Female Reproduction: V Pathophysiology
Clinical scenario
A 19-year-old history student, CV, presented to her university health centre requesting oral contraception. The GP noticed that she appeared very thin and enquired about her menstrual history. CV explained that her periods started when she was 15 and although she had regular cycles for about 1 year, during her time in the 6th form they had become very intermittent and had finally stopped altogether when she was 17. She was conscious of her appearance and liked being thin. She had started running for exercise during her schooldays and generally ran 10 miles four or five times a week and went to the gym several times weekly. On examination her body mass index was 16.5 kg/m2. She had normal secondary sexual characteristics and there were no other abnormal physical findings. Biochemistry showed LH 1.2 U/L, FSH 0.9 U/L, estradiol 54 nmol/L and prolactin 235 mU/L. A diagnosis of hypothalamic amenorrhoea associated with low weight and excessive exercise was made. After discussion she agreed to try and gain weight and 1 year later her body mass index was 20.5 kg/m2 and her periods had resumed.


Female Reproduction: V Pathophysiology, Reproductive pathophysiology, Primary amenorrhoea, Secondary amenorrhoea, Hypothalamic amenorrhoea, Polycystic ovary syndrome,

Reproductive pathophysiology
Disorders of reproductive function in females present with menstrual irregularity (Table 29.1).
Primary amenorrhoea and delayed puberty should always be investigated as in the majority of cases a serious underlying cause will be found and must be treated (Table 29.2).
Secondary amenorrhoea.
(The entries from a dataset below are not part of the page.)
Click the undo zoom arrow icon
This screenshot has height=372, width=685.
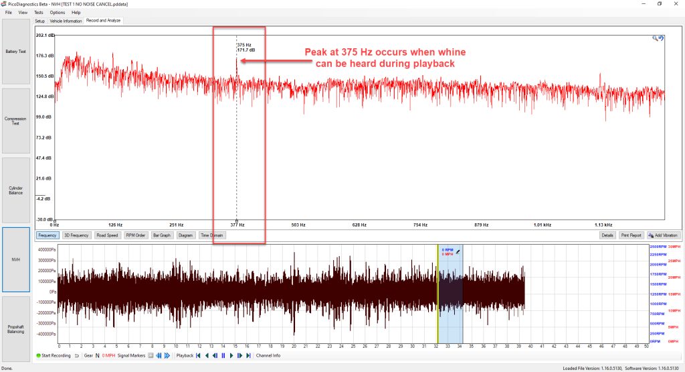[x=661, y=38]
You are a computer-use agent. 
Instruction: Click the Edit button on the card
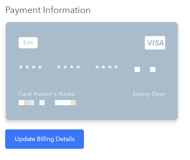[x=28, y=43]
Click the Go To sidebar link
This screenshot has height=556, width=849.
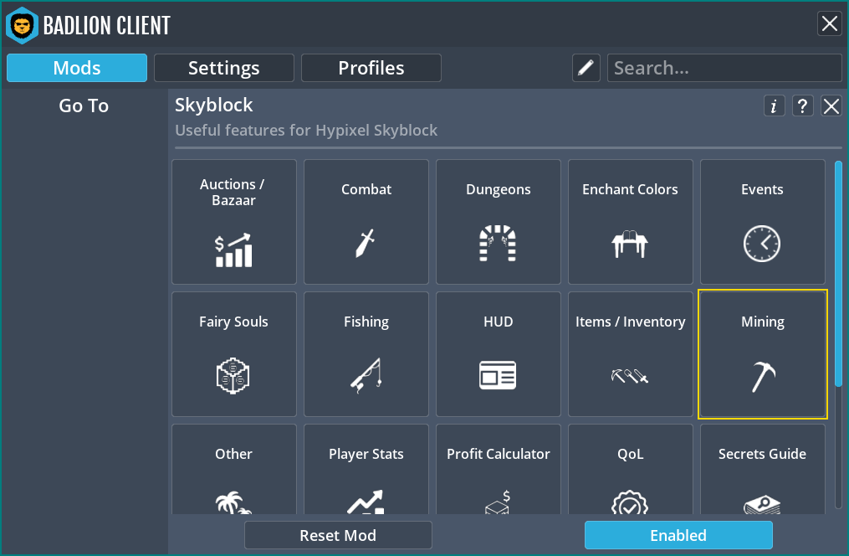(x=84, y=106)
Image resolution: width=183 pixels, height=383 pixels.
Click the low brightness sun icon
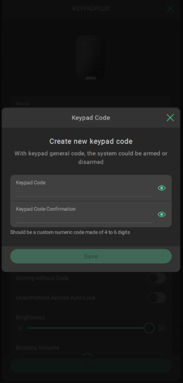tap(20, 328)
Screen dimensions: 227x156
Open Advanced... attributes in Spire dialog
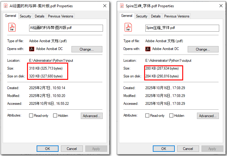pos(208,116)
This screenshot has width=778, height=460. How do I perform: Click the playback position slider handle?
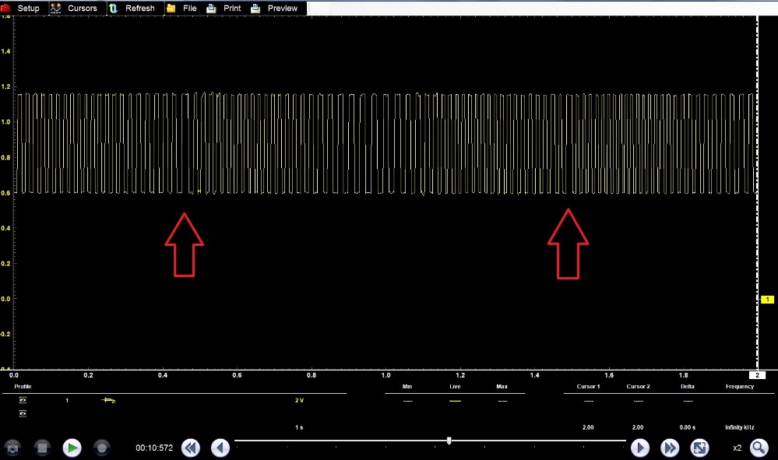click(449, 441)

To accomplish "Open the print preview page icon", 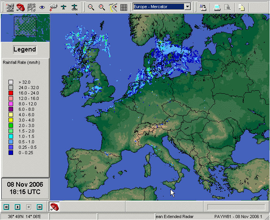I will (228, 7).
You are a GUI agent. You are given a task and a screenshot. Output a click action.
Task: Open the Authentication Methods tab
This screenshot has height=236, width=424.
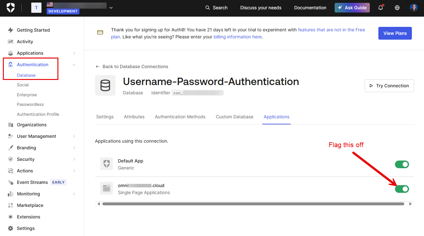[x=180, y=117]
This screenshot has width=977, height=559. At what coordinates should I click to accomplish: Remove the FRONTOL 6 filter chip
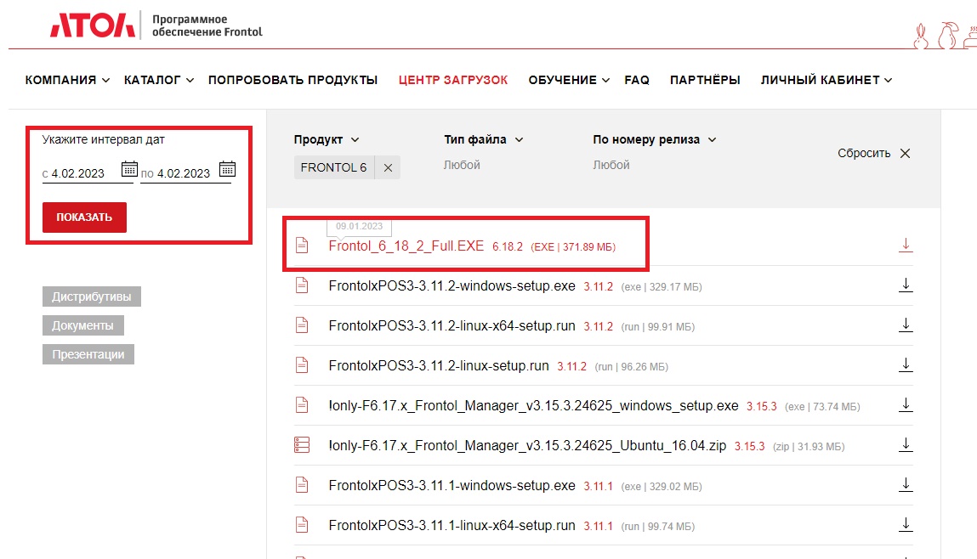click(x=388, y=168)
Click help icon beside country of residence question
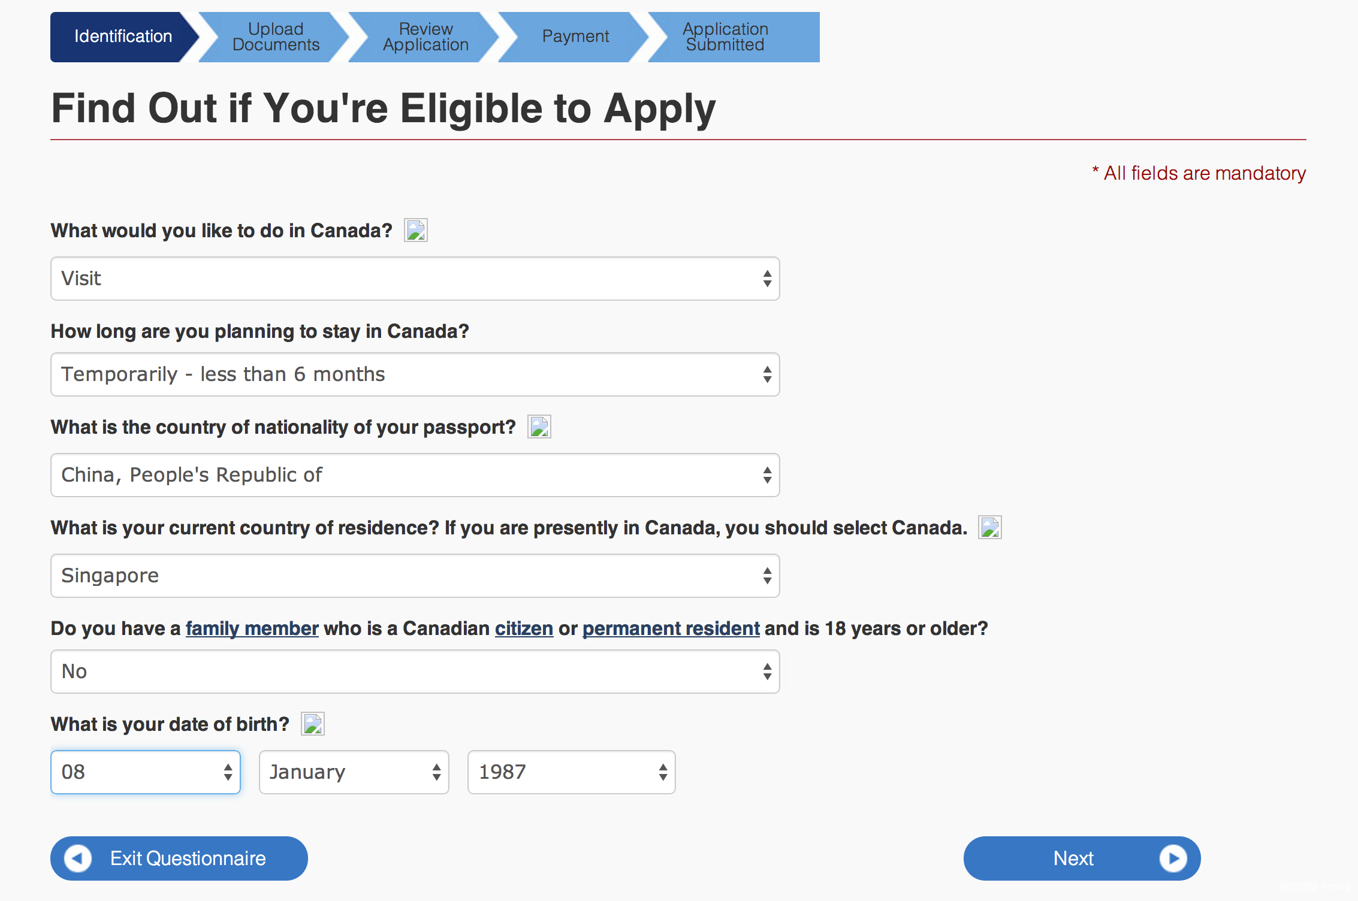This screenshot has width=1358, height=901. click(x=989, y=527)
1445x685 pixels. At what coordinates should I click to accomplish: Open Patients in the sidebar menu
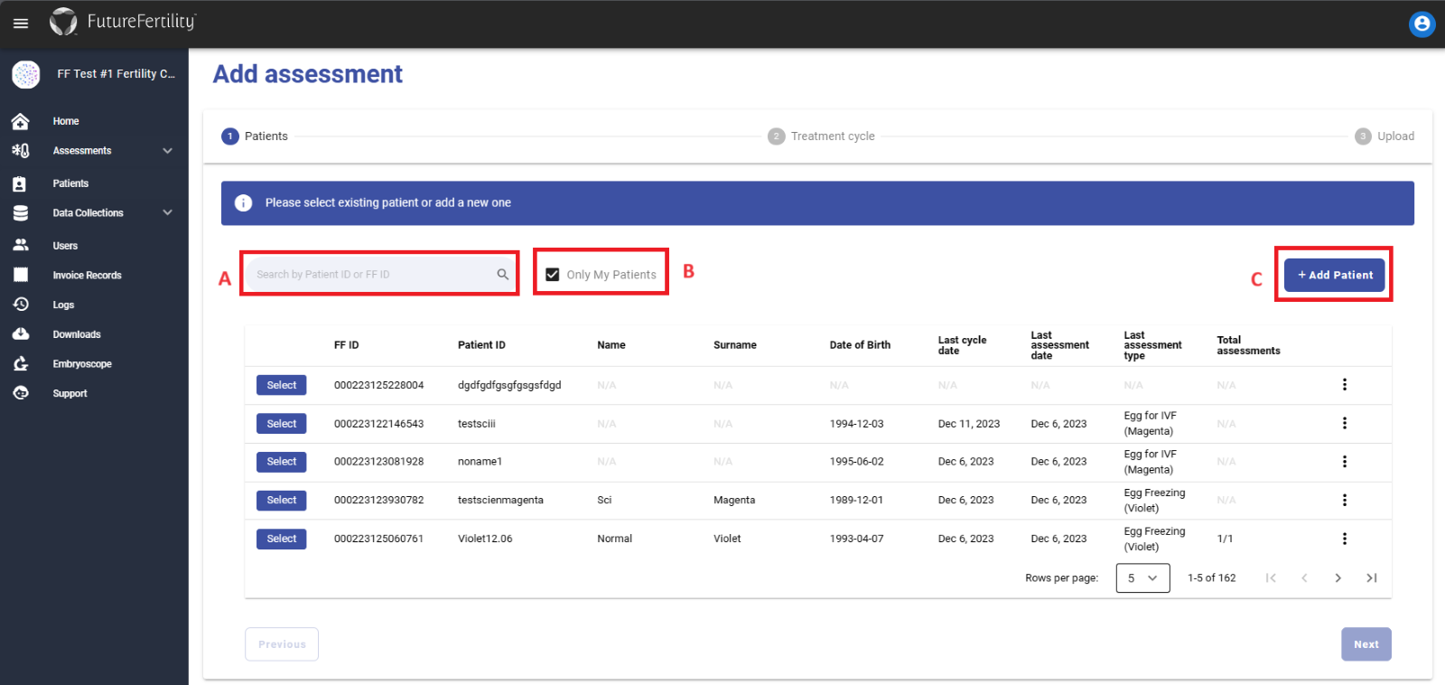tap(70, 183)
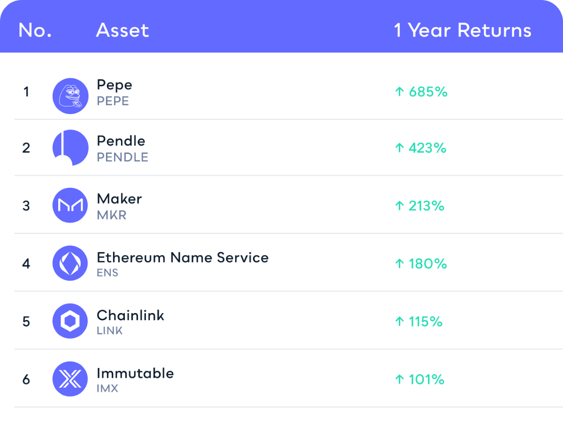Image resolution: width=563 pixels, height=428 pixels.
Task: Select the Immutable X logo icon
Action: 70,379
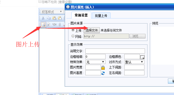Click the paperclip attachment icon

coord(60,25)
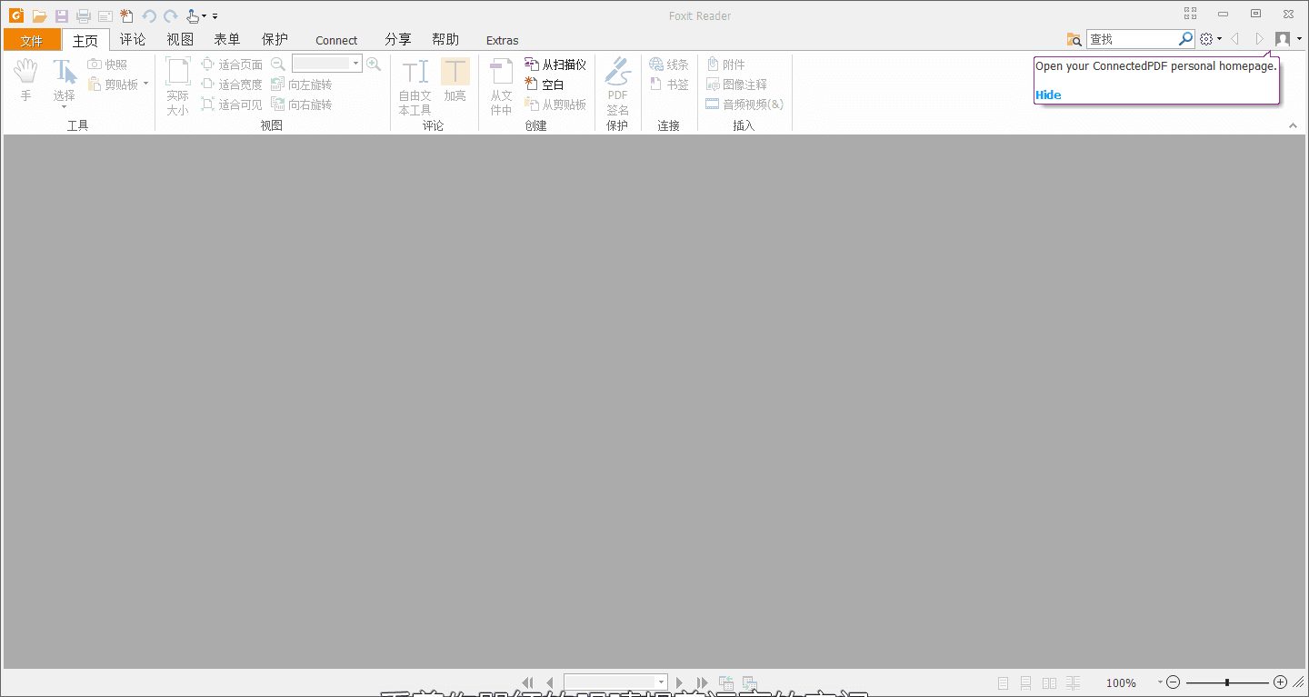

There are a number of causes of secondary amenorrhoea (Table 29.3), all of which rarely present as primary amenorrhoea. In all cases, careful history and examination is essential, combined with appropriate endocrine inves- tigations to establish the cause. Patients with primary ovarian failure may have a history of other autoimmune disorders or of previous therapy for malignant disease. Patients with prolactinomas usually present with associated features of prolactin excess, such as galactorrhoea.

Hypothalamic amenorrhoea. The term ‘functional disorders’ is used to describe a group of conditions in which there are no structural or endocrine synthetic abnormalities in the pituitary–ovarian axis. Hypothalamic amenorrhoea is usually associated with weight-reducing diets, often with excess exercise in an attempt to remain slim, and is seen in athletes, in subjects with anorexia nervosa and in other forms of stress, either physical or psychological in origin. It is the commonest cause of secondary amenorrhoea seen in endocrine clinics.
Although a reduction in weight to 10% below ideal body weight is usually associated with amenorrhoea, there is wide variation between women. Changes in body composition, particularly reduced fat mass, are crucial to the characteristic hypothalamic changes of impaired GnRH secretion, loss of gonadotrophin pulsatility and subsequent hypogonadotrophic hypogonadism (Fig. 29a).
The treatment of weight-and exercise-related amenorrhoea is specifically weight gain and reduction in exercise. These measures restore normal ovulatory cycles and reproductive potential but may require lengthy treatment with a multidisciplinary team of endocrinologists, dieticians and psychologists. Untreated, hypothalamic amenorrhoea is associated with reduced bone mineral density and ultimately osteoporosis. Women with long-term hypoestrogenaemia should have their bone density recorded and, if there is significant osteopaenia or osteoporosis, combined estrogen/progesterone replacement therapy should be considered.

Polycystic ovary syndrome. Patients with polycystic ovary syndrome (PCOS) or non-classical congenital adrenal hyperplasia usually present with oligomenorrhoea and other signs of androgen excess (Chapter 26). Treatment is aimed at the symptoms of hyperandrogenaemia and restoring ovulatory menstrual cycles where fertility is the goal. Women with PCOS may also demonstrate other features of hyperinsulinaemia, including obesity and low HDL-cholesterol levels. In the long term, the risks of Type 2 diabetes and cardiovascular disease are increased and weight reduction and exercise play an important role in the clinical management of these patients.